» THE INPUT
===============

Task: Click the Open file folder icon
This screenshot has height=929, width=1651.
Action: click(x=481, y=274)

===============

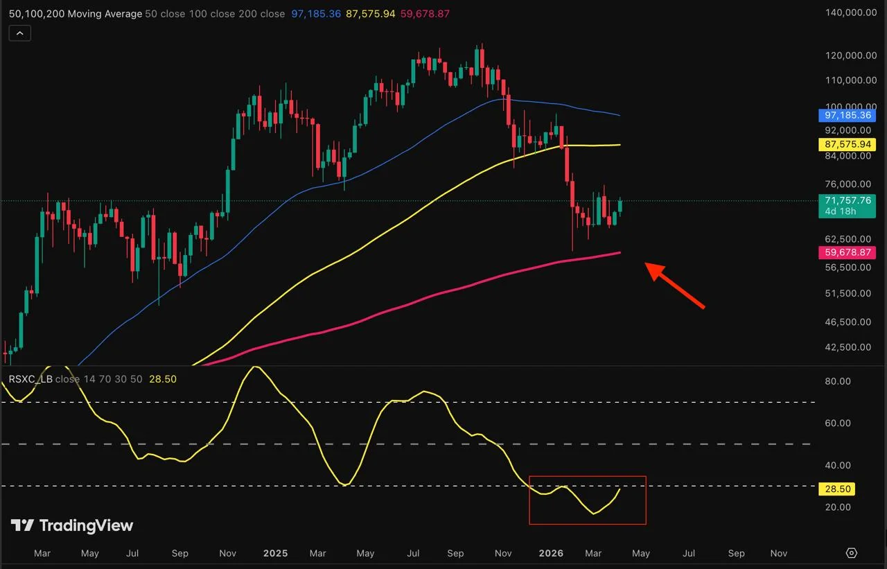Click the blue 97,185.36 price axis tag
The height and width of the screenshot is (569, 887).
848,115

===============

» AIM OF THE EXERCISE
Convert the part that opens with the line containing "Task: Click the Open file folder icon" and closes with the line containing "Action: click(x=481, y=274)" into a two-column CSV with the header input,output. Give one row per entry, with the entry's text in input and its answer in output, each as a single quoted field with line breaks replaced by spaces.

» EXPECTED ANSWER
input,output
"Task: Click the Open file folder icon This screenshot has height=929, width=1651.","Action: click(x=481, y=274)"